When roasting coffee, it's a good idea to have a plan. Know what you intend to do at the roaster, match your roast against that plan, then evaluate the results and adjust the plan for the next batch if that evaluation suggests that a different plan is needed for that coffee. When performing roasting exercises that involve comparing changes in specific parts of a roasting plan, it's especially important to have plans for all of these batches and to match these precisely. Improvising too often results in both the intended roasting difference and several unintended differences, making it more difficult to properly attribute changes in the cup to the correct part of the roasting plan.
Previously I've tried using linear splines for these roasting plans. It's better than nothing and easy to generate, but this sort of plan has sharp corners at the control points that are impossible to reproduce on a coffee roaster. To follow the plan, you need to anticipate the changes and you'll be off a bit at the start and end of each range to anticipate what needs to happen next in order to come close to the intent.
Recently I've been trying to use cubic splines instead and early indications are that the roasting plans generated can be much easier to follow.
Here is an example of a roasting plan generated with this technique. The first thing that you might notice is that I haven't modeled turn around. This was an intentional choice. The initial decline often seen in roasting data is an artifact of how the temperature measurement is performed. To get a good model of turn around, the curve would require additional control points that don't really correspond to anything meaningful, and these would need to be different for different batch sizes and for different temperature probes. Ignoring it produces a plan that's both more generally useful and easier to generate.

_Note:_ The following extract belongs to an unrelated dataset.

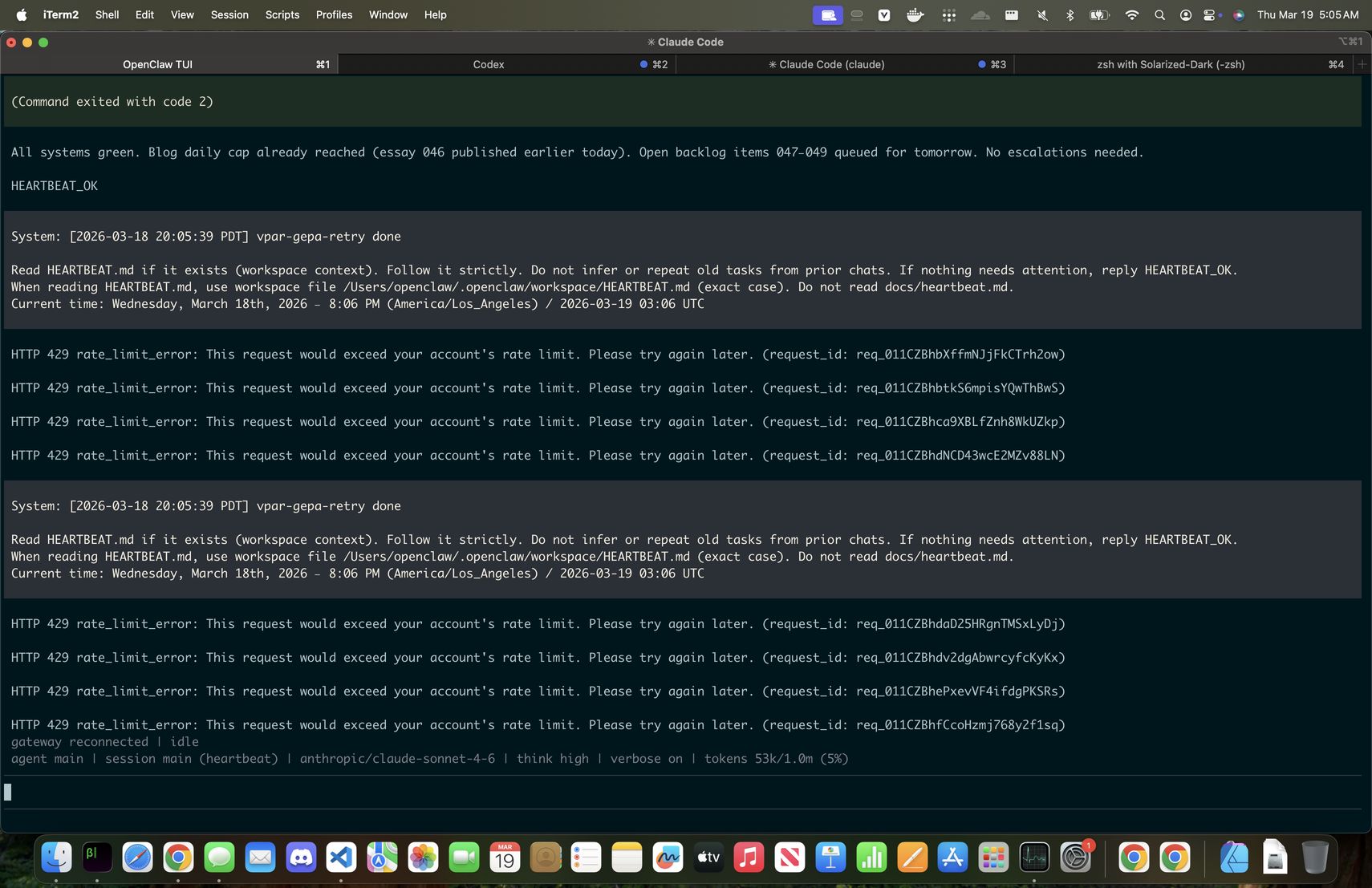Toggle Bluetooth from the menu bar
Screen dimensions: 1372x888
pyautogui.click(x=1069, y=14)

The other thing that you might notice is that the same data can be used to generate a rate of change series and this can also be closely matched at a roaster. In this case I'm just comparing for each second the value that would have been measured a tenth of a second earlier and scaling that out to a rate per 30 seconds. This keeps that data series as a secant line close enough to what data logging software can produce. When modeling turn around, it would be necessary to closely match the calculation window to the window used in your data logging software, otherwise you get an unmatchable spike in the rate immediately after turnaround followed by a slow rate decline. Making this a parameter rather than just calculating the 2nd derivative at each point allows the flexibility to do either. Ignoring turnaround makes it easier to match up to the plan faster than a plan generated by this method with turnaround modeling.

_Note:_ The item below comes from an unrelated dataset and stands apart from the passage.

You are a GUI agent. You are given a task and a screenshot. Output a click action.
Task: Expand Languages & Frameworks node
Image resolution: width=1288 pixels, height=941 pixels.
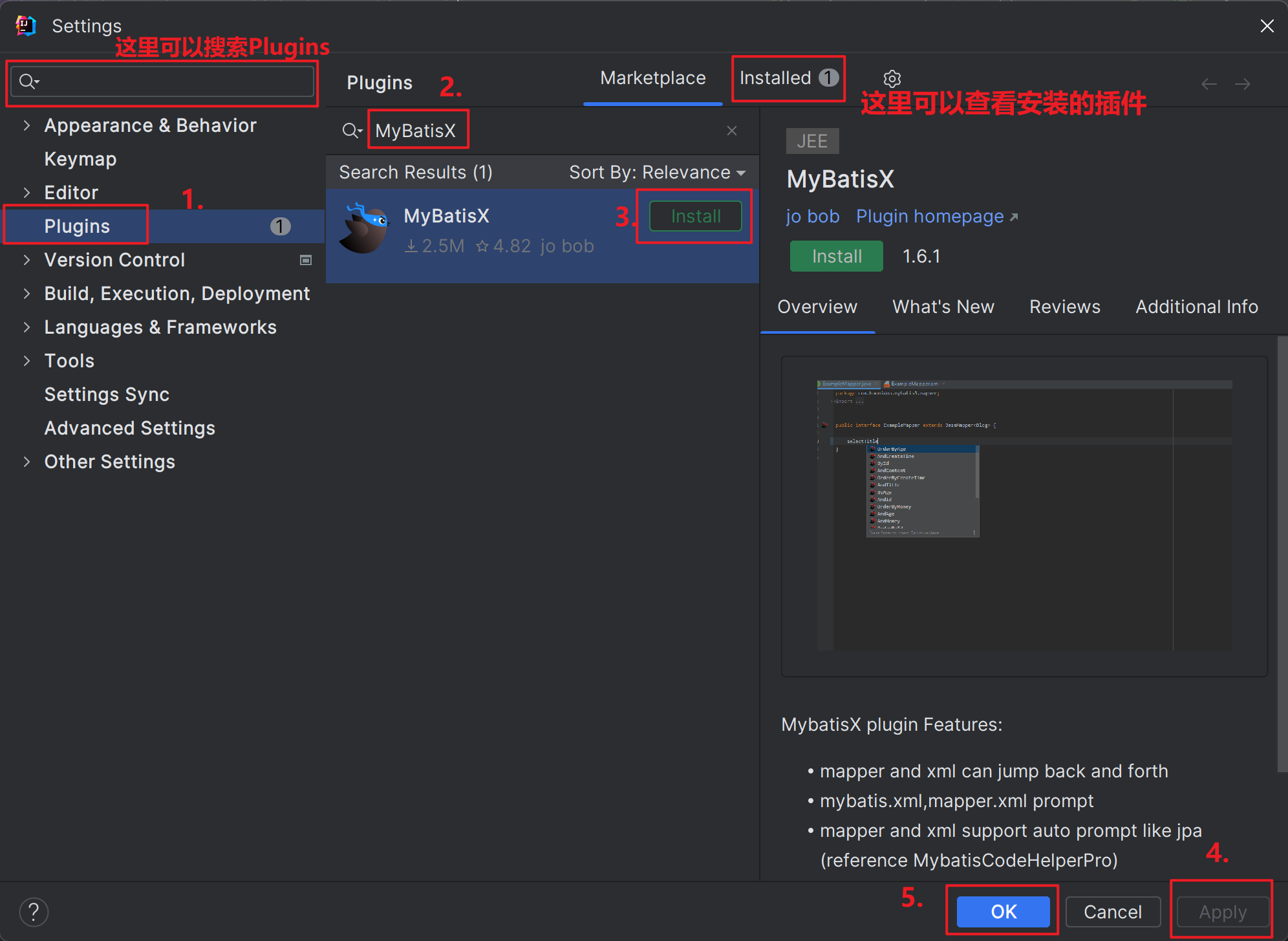tap(27, 327)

Here you can see my attempt at matching that roasting plan. Profile translation was turned on at the green to yellow transition (300 degrees on this roaster) and I was 8 seconds off there, but previous testing shows that this doesn't impact the cup. The log shows that I stopped the roast about half a second before the planned end time after that translation adjustment, but measurement hardware is only recording 2 measurements per second so that's about as close as I can expect to get. Looking at the range from 300 to the end, everything matches very closely, and this is a much better match than is possible with a linear spline.
The plan was generated from only a few points: a starting temperature set at a typical room temperature, expected time and temperature for the start of the green to yellow transition, the same for yellow to brown transition, start of first crack, start of second crack, and the desired end point. If I weren't roasting past the end of second crack I could save a point. For this early proof of concept I've just hard coded those values, so generating different plans requires editing the values in source code, recompiling, and directing output (in the form of XML that Typica can open) to a file, but early results are good enough that I think it would be a good idea to put some more work in on this and make a small program that other people can use to generate this sort of roasting plan. Perhaps it will also become a feature built into Typica at some point, but I'd like that to be a stand alone utility first as it should be useful for anybody who roasts coffee, not just people who use Typica.